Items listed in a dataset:
↓↓↓

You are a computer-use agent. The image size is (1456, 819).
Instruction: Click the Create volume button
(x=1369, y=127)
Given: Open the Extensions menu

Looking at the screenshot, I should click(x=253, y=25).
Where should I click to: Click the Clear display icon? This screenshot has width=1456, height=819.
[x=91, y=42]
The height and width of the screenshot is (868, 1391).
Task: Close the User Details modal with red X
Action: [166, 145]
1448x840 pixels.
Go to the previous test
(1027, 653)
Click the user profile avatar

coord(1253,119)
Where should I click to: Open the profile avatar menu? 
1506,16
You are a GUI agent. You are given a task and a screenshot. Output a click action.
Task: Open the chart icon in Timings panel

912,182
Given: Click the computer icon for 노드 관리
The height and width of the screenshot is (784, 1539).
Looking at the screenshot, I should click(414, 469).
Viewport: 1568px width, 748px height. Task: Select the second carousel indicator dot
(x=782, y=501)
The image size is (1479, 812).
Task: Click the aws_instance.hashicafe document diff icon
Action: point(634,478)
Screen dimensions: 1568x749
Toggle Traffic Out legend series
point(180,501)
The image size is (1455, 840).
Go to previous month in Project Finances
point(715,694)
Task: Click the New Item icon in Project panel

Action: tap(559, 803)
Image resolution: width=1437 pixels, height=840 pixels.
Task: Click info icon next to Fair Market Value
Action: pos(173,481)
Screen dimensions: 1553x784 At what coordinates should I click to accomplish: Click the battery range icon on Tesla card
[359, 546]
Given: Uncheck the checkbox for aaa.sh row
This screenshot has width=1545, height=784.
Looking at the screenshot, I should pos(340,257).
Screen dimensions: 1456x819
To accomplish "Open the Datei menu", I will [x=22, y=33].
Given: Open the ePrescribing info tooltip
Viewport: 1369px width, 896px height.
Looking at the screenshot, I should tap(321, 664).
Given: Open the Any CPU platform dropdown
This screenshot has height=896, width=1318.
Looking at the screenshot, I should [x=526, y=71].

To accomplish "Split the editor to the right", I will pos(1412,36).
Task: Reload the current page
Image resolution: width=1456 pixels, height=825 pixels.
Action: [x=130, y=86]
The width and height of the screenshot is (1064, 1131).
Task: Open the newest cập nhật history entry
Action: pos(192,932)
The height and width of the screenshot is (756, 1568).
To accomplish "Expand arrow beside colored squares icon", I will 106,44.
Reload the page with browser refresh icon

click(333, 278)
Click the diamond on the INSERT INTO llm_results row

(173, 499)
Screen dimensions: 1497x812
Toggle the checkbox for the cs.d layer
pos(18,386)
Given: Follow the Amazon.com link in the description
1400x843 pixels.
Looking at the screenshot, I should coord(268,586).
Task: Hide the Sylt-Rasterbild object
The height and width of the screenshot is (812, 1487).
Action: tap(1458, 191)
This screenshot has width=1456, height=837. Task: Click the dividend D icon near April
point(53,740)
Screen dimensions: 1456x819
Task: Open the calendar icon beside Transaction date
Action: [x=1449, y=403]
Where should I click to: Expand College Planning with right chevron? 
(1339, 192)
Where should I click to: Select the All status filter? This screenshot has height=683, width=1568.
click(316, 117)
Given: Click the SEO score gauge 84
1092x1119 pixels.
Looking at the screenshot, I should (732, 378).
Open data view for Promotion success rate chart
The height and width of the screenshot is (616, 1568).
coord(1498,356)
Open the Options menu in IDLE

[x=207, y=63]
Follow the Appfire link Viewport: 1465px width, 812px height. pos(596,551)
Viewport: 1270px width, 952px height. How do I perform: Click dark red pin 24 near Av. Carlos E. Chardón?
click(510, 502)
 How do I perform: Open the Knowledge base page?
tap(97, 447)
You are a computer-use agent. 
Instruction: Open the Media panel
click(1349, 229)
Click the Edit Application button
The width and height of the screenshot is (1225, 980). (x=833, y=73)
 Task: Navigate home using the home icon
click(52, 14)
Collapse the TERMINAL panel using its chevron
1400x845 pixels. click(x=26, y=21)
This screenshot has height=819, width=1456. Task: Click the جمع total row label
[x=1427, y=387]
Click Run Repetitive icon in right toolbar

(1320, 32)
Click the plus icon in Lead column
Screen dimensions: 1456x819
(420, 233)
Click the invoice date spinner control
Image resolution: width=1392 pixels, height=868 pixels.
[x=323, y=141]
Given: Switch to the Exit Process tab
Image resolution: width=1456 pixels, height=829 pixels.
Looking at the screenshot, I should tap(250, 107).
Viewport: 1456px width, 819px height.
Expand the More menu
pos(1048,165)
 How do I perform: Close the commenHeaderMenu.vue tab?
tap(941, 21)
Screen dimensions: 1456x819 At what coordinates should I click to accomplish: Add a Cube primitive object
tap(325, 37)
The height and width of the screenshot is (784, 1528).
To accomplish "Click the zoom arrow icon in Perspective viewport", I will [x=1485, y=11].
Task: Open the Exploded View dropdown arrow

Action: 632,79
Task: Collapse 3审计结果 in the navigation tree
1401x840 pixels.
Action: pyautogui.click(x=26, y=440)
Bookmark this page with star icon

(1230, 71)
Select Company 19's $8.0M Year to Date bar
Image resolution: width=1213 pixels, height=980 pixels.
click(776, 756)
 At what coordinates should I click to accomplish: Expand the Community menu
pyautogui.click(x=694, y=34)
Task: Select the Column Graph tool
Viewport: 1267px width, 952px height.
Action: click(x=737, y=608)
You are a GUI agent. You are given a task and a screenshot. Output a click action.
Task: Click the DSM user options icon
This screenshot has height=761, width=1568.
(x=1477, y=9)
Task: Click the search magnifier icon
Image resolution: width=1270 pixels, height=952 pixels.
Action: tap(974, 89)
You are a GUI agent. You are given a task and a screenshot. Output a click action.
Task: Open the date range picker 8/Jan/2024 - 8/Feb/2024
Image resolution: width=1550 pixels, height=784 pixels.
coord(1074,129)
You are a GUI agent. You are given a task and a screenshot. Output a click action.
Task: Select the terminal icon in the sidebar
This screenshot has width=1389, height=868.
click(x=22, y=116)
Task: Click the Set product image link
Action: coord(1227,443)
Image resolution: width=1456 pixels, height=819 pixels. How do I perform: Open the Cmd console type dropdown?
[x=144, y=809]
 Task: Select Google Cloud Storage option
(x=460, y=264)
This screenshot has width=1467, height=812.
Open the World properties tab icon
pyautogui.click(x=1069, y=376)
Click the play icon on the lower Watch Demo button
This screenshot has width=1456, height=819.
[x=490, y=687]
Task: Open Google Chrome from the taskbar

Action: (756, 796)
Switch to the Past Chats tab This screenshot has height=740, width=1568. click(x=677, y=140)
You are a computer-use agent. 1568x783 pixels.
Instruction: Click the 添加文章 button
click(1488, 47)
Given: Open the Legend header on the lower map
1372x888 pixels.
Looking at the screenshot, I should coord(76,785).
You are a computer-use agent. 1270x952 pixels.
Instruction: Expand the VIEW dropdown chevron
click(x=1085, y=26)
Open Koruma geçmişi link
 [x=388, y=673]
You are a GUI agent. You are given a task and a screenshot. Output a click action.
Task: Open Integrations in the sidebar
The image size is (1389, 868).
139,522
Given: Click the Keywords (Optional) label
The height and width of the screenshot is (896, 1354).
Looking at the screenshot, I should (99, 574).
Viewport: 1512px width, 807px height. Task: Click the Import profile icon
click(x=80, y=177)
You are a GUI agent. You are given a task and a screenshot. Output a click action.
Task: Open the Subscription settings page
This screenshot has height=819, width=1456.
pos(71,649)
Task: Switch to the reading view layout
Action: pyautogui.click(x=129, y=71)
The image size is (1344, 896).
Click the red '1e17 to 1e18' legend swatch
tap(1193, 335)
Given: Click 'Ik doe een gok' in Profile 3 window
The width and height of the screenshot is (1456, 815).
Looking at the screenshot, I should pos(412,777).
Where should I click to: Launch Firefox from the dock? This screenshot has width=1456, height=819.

↑↑↑

> _DIRECTIONS_: Set down every entry exactly as given.

> _WRITTEN ANSWER_:
You are a computer-use agent. The image size is (1456, 819).
Instruction: Click the Create volume button
(x=1369, y=127)
Given: Open the Extensions menu

Looking at the screenshot, I should click(x=253, y=25).
Where should I click to: Click the Clear display icon? This screenshot has width=1456, height=819.
[x=91, y=42]
The height and width of the screenshot is (868, 1391).
Task: Close the User Details modal with red X
Action: [166, 145]
1448x840 pixels.
Go to the previous test
(1027, 653)
Click the user profile avatar

coord(1253,119)
Where should I click to: Open the profile avatar menu? 
1506,16
You are a GUI agent. You are given a task and a screenshot. Output a click action.
Task: Open the chart icon in Timings panel

912,182
Given: Click the computer icon for 노드 관리
The height and width of the screenshot is (784, 1539).
Looking at the screenshot, I should click(414, 469).
Viewport: 1568px width, 748px height. Task: Select the second carousel indicator dot
(x=782, y=501)
The image size is (1479, 812).
Task: Click the aws_instance.hashicafe document diff icon
Action: point(634,478)
Screen dimensions: 1568x749
Toggle Traffic Out legend series
point(180,501)
The image size is (1455, 840).
Go to previous month in Project Finances
point(715,694)
Task: Click the New Item icon in Project panel

Action: tap(559, 803)
Image resolution: width=1437 pixels, height=840 pixels.
Task: Click info icon next to Fair Market Value
Action: pos(173,481)
Screen dimensions: 1553x784 At what coordinates should I click to accomplish: Click the battery range icon on Tesla card
[359, 546]
Given: Uncheck the checkbox for aaa.sh row
This screenshot has width=1545, height=784.
Looking at the screenshot, I should pos(340,257).
Screen dimensions: 1456x819
To accomplish "Open the Datei menu", I will [x=22, y=33].
Given: Open the ePrescribing info tooltip
Viewport: 1369px width, 896px height.
Looking at the screenshot, I should tap(321, 664).
Given: Open the Any CPU platform dropdown
This screenshot has height=896, width=1318.
Looking at the screenshot, I should [x=526, y=71].

To accomplish "Split the editor to the right", I will pos(1412,36).
Task: Reload the current page
Image resolution: width=1456 pixels, height=825 pixels.
Action: [x=130, y=86]
The width and height of the screenshot is (1064, 1131).
Task: Open the newest cập nhật history entry
Action: pos(192,932)
The height and width of the screenshot is (756, 1568).
To accomplish "Expand arrow beside colored squares icon", I will 106,44.
Reload the page with browser refresh icon

click(333, 278)
Click the diamond on the INSERT INTO llm_results row

(173, 499)
Screen dimensions: 1497x812
Toggle the checkbox for the cs.d layer
pos(18,386)
Given: Follow the Amazon.com link in the description
1400x843 pixels.
Looking at the screenshot, I should coord(268,586).
Task: Hide the Sylt-Rasterbild object
The height and width of the screenshot is (812, 1487).
Action: tap(1458, 191)
This screenshot has width=1456, height=837. Task: Click the dividend D icon near April
point(53,740)
Screen dimensions: 1456x819
Task: Open the calendar icon beside Transaction date
Action: [x=1449, y=403]
Where should I click to: Expand College Planning with right chevron? 
(1339, 192)
Where should I click to: Select the All status filter? This screenshot has height=683, width=1568.
click(316, 117)
Given: Click the SEO score gauge 84
1092x1119 pixels.
Looking at the screenshot, I should (732, 378).
Open data view for Promotion success rate chart
The height and width of the screenshot is (616, 1568).
coord(1498,356)
Open the Options menu in IDLE

[x=207, y=63]
Follow the Appfire link Viewport: 1465px width, 812px height. pos(596,551)
Viewport: 1270px width, 952px height. How do I perform: Click dark red pin 24 near Av. Carlos E. Chardón?
click(510, 502)
 How do I perform: Open the Knowledge base page?
tap(97, 447)
You are a computer-use agent. 
Instruction: Open the Media panel
click(1349, 229)
Click the Edit Application button
The width and height of the screenshot is (1225, 980). (x=833, y=73)
 Task: Navigate home using the home icon
click(52, 14)
Collapse the TERMINAL panel using its chevron
1400x845 pixels. click(x=26, y=21)
This screenshot has height=819, width=1456. Task: Click the جمع total row label
[x=1427, y=387]
Click Run Repetitive icon in right toolbar

(1320, 32)
Click the plus icon in Lead column
Screen dimensions: 1456x819
(420, 233)
Click the invoice date spinner control
Image resolution: width=1392 pixels, height=868 pixels.
[x=323, y=141]
Given: Switch to the Exit Process tab
Image resolution: width=1456 pixels, height=829 pixels.
Looking at the screenshot, I should tap(250, 107).
Viewport: 1456px width, 819px height.
Expand the More menu
pos(1048,165)
 How do I perform: Close the commenHeaderMenu.vue tab?
tap(941, 21)
Screen dimensions: 1456x819 At what coordinates should I click to accomplish: Add a Cube primitive object
tap(325, 37)
The height and width of the screenshot is (784, 1528).
To accomplish "Click the zoom arrow icon in Perspective viewport", I will [x=1485, y=11].
Task: Open the Exploded View dropdown arrow

Action: 632,79
Task: Collapse 3审计结果 in the navigation tree
1401x840 pixels.
Action: pyautogui.click(x=26, y=440)
Bookmark this page with star icon

(1230, 71)
Select Company 19's $8.0M Year to Date bar
Image resolution: width=1213 pixels, height=980 pixels.
click(776, 756)
 At what coordinates should I click to accomplish: Expand the Community menu
pyautogui.click(x=694, y=34)
Task: Select the Column Graph tool
Viewport: 1267px width, 952px height.
Action: click(x=737, y=608)
You are a GUI agent. You are given a task and a screenshot. Output a click action.
Task: Click the DSM user options icon
This screenshot has height=761, width=1568.
(x=1477, y=9)
Task: Click the search magnifier icon
Image resolution: width=1270 pixels, height=952 pixels.
Action: tap(974, 89)
You are a GUI agent. You are given a task and a screenshot. Output a click action.
Task: Open the date range picker 8/Jan/2024 - 8/Feb/2024
Image resolution: width=1550 pixels, height=784 pixels.
coord(1074,129)
You are a GUI agent. You are given a task and a screenshot. Output a click action.
Task: Select the terminal icon in the sidebar
This screenshot has width=1389, height=868.
click(x=22, y=116)
Task: Click the Set product image link
Action: coord(1227,443)
Image resolution: width=1456 pixels, height=819 pixels. How do I perform: Open the Cmd console type dropdown?
[x=144, y=809]
 Task: Select Google Cloud Storage option
(x=460, y=264)
This screenshot has width=1467, height=812.
Open the World properties tab icon
pyautogui.click(x=1069, y=376)
Click the play icon on the lower Watch Demo button
This screenshot has width=1456, height=819.
[x=490, y=687]
Task: Open Google Chrome from the taskbar

Action: (756, 796)
Switch to the Past Chats tab This screenshot has height=740, width=1568. click(x=677, y=140)
You are a computer-use agent. 1568x783 pixels.
Instruction: Click the 添加文章 button
click(1488, 47)
Given: Open the Legend header on the lower map
1372x888 pixels.
Looking at the screenshot, I should coord(76,785).
You are a computer-use agent. 1270x952 pixels.
Instruction: Expand the VIEW dropdown chevron
click(x=1085, y=26)
Open Koruma geçmişi link
 [x=388, y=673]
You are a GUI agent. You are given a task and a screenshot. Output a click action.
Task: Open Integrations in the sidebar
The image size is (1389, 868).
139,522
Given: Click the Keywords (Optional) label
The height and width of the screenshot is (896, 1354).
Looking at the screenshot, I should (99, 574).
Viewport: 1512px width, 807px height. Task: Click the Import profile icon
click(x=80, y=177)
You are a GUI agent. You are given a task and a screenshot. Output a click action.
Task: Open the Subscription settings page
This screenshot has height=819, width=1456.
pos(71,649)
Task: Switch to the reading view layout
Action: pyautogui.click(x=129, y=71)
The image size is (1344, 896).
Click the red '1e17 to 1e18' legend swatch
tap(1193, 335)
Given: Click 'Ik doe een gok' in Profile 3 window
The width and height of the screenshot is (1456, 815).
Looking at the screenshot, I should pos(412,777).
Where should I click to: Launch Firefox from the dock? This screenshot has width=1456, height=819.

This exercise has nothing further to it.